I thought I understand the idea behind the dual graphs, but when it came time to implement, I hit a wall.

  // split the square into n polygons
  partitionedShape = PGS_Processing.equalPartition(square, numPolygonsInSquare);

  // Convert to dual graph
  dualGraph = PGS_Conversion.toDualGraph(partitionedShape);

I did this, but immediately received a type mismatch:

cannot convert from SimpleGraph<PShape,DefaultEdge> to PShape

Turns out I don’t understand what a dual graph is and that type confused me. But trying to find any more information about it yielded no results. I thought I just needed to initialize dualGraph as type SimpleGraph, but then it says that class “SimpleGraph” does not exist. Where does SimpleGraph come from? I know it’s returned by toDualGraph(), but that’s about all I know.

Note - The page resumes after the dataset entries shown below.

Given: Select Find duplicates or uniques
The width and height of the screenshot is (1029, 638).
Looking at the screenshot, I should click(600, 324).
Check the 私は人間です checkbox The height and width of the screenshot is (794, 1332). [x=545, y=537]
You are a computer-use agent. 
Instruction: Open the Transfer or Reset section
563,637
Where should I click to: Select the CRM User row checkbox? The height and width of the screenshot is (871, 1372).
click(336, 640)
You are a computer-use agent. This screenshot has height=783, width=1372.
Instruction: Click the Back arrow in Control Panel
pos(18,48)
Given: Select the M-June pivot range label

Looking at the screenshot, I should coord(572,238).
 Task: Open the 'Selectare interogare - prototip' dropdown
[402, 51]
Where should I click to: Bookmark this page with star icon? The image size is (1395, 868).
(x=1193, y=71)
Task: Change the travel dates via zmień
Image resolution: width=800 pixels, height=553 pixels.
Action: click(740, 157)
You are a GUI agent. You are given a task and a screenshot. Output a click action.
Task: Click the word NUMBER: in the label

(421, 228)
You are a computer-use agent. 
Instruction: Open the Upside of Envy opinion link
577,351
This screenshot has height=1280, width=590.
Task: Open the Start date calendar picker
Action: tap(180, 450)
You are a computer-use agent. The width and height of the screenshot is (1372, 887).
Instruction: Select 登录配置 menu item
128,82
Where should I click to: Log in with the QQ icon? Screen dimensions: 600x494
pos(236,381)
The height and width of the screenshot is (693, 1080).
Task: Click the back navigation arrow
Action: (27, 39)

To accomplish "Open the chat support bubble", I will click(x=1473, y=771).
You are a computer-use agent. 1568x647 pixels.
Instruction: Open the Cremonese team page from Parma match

I feel I need to have a better understanding of all these elements with regards to dual graphs, before I can continue thinking about code.

///

It’s not all failure though, I did manage to achieve a result close to what I envisioned:

After partitioning I just check each polygon and see if any of it’s vertices lies ON or OUTSIDE of the original squares edges.

// determine if a polygon is an outer polygon
boolean isOuterPolygon(PShape polygon) {
  // Check if any of the vertices of the polygon are on or outside the edges of the square
  for (int j = 0; j < polygon.getVertexCount(); j++) {
    PVector vertex = polygon.getVertex(j);
    if (vertex.x <= 100 || vertex.x >= 700 || vertex.y <= 100 || vertex.y >= 700) {
      return true; // is on the outer ring
    }
  }
  return false; // is not on the outer ring
}

Minus the odd snaggle-tooth poking out, this is close to what I wanted. But… it only works for square orientantions, no slanted orientations.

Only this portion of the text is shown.